WORK ITEM: Below are some records. Copy every line in them that holds "computer".

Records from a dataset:
Content starts

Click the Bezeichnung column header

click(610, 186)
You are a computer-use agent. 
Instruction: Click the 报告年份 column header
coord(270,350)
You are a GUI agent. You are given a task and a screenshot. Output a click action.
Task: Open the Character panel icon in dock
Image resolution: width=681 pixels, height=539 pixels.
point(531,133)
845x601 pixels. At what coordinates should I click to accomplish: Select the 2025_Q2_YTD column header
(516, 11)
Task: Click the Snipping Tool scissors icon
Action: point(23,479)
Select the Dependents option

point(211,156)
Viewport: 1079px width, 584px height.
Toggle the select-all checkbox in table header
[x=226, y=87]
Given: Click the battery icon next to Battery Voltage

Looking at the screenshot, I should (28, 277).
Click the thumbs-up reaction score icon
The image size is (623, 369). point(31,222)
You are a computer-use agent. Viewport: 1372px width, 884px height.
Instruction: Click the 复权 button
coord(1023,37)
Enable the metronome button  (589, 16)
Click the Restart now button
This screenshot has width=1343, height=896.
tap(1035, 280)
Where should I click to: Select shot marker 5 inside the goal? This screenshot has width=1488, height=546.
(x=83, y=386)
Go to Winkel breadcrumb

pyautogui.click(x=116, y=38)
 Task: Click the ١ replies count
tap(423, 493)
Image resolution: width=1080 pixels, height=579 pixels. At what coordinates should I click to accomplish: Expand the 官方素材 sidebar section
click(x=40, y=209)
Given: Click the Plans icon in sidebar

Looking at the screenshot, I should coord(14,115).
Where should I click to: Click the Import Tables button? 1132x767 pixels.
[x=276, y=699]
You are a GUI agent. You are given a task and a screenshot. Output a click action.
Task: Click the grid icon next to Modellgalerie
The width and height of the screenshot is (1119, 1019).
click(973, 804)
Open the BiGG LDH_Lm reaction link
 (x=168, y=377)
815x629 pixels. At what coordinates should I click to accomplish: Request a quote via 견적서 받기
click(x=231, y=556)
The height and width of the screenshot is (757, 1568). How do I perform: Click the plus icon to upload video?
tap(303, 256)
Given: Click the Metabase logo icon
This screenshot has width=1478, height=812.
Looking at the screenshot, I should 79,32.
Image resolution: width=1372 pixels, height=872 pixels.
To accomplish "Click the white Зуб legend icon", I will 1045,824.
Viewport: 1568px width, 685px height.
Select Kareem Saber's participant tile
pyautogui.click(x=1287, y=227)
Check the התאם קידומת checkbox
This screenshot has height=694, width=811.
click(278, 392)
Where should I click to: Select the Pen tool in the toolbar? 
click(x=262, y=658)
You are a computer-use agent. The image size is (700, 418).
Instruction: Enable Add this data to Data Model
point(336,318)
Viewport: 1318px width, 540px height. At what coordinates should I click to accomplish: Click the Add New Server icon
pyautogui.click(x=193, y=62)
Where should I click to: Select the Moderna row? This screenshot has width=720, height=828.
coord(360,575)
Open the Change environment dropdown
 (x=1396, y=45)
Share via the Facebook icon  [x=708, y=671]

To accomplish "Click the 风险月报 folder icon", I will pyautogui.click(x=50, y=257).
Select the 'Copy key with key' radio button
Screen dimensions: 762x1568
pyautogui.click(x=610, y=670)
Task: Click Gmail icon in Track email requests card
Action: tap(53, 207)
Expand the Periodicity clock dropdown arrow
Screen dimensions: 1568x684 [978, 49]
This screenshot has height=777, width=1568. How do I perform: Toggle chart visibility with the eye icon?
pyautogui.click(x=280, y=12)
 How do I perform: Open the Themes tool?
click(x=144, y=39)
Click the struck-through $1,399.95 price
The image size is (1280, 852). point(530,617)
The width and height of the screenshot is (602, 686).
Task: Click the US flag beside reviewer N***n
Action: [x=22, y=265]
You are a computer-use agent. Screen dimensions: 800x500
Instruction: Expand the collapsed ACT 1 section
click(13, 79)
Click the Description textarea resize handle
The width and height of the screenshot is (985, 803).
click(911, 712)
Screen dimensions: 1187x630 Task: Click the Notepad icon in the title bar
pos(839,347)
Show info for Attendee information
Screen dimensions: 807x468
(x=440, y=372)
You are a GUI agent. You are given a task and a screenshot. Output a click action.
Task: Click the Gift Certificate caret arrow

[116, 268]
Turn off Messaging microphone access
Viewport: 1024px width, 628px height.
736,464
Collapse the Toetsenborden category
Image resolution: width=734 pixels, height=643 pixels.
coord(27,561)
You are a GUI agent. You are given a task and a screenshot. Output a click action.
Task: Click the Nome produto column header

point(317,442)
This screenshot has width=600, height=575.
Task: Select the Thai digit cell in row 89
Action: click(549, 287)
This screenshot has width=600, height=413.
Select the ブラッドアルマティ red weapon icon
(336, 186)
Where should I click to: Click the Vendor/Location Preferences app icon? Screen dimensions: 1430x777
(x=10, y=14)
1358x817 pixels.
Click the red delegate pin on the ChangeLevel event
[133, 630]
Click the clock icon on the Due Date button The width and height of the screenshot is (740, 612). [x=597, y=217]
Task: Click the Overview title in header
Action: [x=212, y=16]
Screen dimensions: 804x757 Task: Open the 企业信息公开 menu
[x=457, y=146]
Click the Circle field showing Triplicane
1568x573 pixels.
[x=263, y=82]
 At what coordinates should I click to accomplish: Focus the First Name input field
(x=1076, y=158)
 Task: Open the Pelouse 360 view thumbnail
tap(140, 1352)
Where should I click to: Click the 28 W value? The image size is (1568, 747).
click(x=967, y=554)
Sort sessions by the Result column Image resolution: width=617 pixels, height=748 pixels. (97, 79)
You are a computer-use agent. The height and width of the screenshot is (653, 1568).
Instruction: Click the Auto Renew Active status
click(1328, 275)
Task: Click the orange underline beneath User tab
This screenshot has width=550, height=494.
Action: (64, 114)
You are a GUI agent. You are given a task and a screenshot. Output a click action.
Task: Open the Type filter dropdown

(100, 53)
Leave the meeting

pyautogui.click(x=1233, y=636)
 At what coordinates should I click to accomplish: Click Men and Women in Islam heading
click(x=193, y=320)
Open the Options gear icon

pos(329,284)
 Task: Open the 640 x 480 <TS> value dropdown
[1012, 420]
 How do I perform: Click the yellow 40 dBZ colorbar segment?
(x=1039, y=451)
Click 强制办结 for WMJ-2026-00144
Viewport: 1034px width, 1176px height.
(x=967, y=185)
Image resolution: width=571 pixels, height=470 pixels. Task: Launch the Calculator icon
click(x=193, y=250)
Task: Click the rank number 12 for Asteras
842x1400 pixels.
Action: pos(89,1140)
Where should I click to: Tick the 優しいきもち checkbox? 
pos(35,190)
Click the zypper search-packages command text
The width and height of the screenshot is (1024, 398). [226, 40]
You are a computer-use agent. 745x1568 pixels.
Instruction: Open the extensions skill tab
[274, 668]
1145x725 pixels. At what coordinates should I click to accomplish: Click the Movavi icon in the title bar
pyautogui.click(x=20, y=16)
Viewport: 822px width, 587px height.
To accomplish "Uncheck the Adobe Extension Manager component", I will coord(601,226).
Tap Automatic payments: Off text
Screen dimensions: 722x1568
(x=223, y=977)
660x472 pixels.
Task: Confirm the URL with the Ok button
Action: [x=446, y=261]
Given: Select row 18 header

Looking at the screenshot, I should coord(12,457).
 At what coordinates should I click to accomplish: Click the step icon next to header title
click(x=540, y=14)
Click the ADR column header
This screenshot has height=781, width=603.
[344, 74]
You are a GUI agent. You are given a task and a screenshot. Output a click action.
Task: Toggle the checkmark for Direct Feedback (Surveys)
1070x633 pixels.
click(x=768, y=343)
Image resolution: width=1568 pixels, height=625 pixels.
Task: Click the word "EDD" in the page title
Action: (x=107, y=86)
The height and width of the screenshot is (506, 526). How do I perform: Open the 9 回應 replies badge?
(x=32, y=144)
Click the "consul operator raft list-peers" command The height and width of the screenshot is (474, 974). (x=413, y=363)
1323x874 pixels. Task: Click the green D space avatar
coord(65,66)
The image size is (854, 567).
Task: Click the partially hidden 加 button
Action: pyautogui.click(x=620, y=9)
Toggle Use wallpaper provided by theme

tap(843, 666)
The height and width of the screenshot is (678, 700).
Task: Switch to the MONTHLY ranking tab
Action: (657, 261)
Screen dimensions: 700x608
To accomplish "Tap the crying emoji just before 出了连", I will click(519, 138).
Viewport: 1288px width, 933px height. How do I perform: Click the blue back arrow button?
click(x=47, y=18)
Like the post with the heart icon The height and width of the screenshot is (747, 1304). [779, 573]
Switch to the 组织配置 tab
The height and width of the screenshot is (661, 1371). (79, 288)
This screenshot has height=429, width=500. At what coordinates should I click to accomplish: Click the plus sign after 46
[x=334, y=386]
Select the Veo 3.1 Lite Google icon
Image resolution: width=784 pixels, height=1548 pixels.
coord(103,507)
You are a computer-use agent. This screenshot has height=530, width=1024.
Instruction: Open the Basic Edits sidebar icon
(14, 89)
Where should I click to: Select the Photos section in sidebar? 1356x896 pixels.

Content ends

EXERCISE RESPONSE:
You are a computer-use agent. 
You are a computer-use agent. Viewport: 1372px width, 884px height.
You are a computer-use agent. The image size is (700, 418).
You are a computer-use agent. Screen dimensions: 800x500
You are a computer-use agent. The height and width of the screenshot is (653, 1568).
You are a computer-use agent. 745x1568 pixels.
You are a computer-use agent. This screenshot has height=530, width=1024.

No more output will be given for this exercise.